I looked into the Fader of the Beocord 5000 (4715) that is (was, hopefully) on my bench. It turned out that the contacts of the Fade In and Fade Out control buttons were strongly corroded. They simply did not make contact. I pulled a strip of paper coated with DeoxIT D100 through the contact pads, while pressing the buttons, and this cleared things up. The paper had nice black streaks of them, indicating a fair amount of oxide removal. I did the same with the other buttons, giving this deck an as-new user feel. Swift response whenever a button is lightly pressed...very nice!

This encouraged me to put the deck back together. But first I needed to re-glue the veneer on one of the corners of the wood panels. I used some wood glue that I carefully inserted in between the veneer and the particle board using a thin needle. This allowed me to avoid bending the veneer to much. Here are a couple of pics of the procedure. I used snippets of transparency foils to prevent accidentally glueing on the cardboard pads that I used to protect the wood from damage by the carpenter clamps.

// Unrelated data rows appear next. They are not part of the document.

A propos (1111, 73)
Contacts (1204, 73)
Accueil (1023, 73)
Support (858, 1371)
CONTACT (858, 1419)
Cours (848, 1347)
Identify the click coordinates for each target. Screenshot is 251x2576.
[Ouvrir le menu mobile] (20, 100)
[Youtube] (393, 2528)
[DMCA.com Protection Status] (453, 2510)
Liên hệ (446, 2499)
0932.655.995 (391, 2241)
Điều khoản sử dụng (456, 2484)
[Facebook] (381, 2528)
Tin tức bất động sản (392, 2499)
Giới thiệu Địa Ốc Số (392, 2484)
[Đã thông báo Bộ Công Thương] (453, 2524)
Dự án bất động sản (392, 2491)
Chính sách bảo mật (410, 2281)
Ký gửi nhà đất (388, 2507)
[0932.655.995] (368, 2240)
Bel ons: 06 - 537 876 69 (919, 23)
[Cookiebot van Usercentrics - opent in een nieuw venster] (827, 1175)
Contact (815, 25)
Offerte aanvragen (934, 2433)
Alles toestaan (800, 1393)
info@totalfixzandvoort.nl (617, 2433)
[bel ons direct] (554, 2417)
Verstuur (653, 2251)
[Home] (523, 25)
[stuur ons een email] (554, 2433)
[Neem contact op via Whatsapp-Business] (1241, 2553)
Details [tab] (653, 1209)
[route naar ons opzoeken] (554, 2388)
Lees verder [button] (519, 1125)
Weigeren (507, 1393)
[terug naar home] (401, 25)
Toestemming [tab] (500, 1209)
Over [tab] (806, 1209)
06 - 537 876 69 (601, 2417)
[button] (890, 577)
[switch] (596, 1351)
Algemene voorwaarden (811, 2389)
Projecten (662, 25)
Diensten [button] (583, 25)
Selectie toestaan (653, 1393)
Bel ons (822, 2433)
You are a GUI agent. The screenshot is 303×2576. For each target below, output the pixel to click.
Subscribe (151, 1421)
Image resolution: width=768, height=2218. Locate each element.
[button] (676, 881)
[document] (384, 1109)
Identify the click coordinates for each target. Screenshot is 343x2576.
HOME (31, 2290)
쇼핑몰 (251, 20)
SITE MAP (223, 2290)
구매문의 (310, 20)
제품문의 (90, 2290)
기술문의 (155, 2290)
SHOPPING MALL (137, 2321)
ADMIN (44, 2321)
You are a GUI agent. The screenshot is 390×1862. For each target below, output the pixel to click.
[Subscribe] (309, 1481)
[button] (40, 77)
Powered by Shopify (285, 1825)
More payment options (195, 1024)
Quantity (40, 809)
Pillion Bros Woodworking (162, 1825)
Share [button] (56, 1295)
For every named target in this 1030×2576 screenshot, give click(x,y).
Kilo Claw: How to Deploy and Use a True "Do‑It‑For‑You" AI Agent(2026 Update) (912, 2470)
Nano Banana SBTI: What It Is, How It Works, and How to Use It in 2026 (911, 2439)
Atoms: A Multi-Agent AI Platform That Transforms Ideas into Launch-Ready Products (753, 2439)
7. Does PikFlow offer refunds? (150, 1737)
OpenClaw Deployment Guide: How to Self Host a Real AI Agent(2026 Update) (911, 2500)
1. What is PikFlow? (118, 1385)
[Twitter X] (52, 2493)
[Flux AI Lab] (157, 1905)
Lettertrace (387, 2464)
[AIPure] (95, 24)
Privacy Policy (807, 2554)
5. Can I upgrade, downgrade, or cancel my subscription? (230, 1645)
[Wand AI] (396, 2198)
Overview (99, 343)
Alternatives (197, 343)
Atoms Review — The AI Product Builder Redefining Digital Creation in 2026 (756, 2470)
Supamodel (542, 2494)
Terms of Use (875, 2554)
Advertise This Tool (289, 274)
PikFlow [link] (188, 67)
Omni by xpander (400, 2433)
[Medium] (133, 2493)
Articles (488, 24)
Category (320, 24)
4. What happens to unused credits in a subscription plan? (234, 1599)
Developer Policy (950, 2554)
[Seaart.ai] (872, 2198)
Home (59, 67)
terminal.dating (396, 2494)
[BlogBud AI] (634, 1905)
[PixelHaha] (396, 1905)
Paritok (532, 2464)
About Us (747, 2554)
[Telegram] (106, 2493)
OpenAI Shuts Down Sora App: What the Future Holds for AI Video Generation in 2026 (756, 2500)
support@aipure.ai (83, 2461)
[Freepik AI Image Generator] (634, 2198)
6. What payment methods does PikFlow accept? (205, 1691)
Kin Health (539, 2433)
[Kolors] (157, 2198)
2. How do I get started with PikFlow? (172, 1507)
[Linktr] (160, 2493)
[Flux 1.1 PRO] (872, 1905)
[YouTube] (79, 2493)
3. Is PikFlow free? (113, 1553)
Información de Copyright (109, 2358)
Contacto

Once the corner was stabilized I put the wood panels back on the BC5000, and connected it to the Beomaster 6000 for a first tryout with the Beogram 4004. I taped Water Babies by Miles Davis, one of my all-time favorites of my vinyl collection. This went very well. There is almost no difference between the recording and the original. Also, the 'infamous' double capstan mechanism does not seem to have a problem...no eaten tapes so far, and the recordings seem to be very consistent. Here are a couple impressions of the kit in action:

And a somewhat shaky GIF of the entire set-up while taping (it is pretty long and a linear sweep is pretty difficult with a cell phone...;-):

Saturday, November 1, 2014

Beocord 5000 (4715/4716): First Recordings!

Today I finally hooked up the still open Beocord 5000 to my Beomaster 6000 4-Channel for some basic testing. I made a recording on a new TDK SA 90 via my Beogram 4004 (Miles Davis: Porgy and Bess, a nice pressing from the 70's; CBS 32188). It worked beautifully! The Beocord worked and responded like new (well, almost...see below). I pressed the record button, and adjusted the level sliders to yield a signal just below the red indicators, then re-set the tone arm to the beginning of the track ("The Buzzard Song"), and pressed Start. The 5000 started recording. After the song was over, I stopped and rewound, and played back. It was perfect. I am quite amazed of the quality of this 1977 deck's reproduction. Almost no difference, just a bit more hiss (I did use Dolby NR, though). Here is a first impression of the deck in action with and without the plexiglass cover:

What a beautiful machine! I just love the internal layout...wonderful analog pre-microcontroller design work. A slight downer of this blissful moment: Unfortunately, further playing around revealed that the Fade function is not (yet) working...well, tomorrow is another day! I am sure I will get this figured out, too!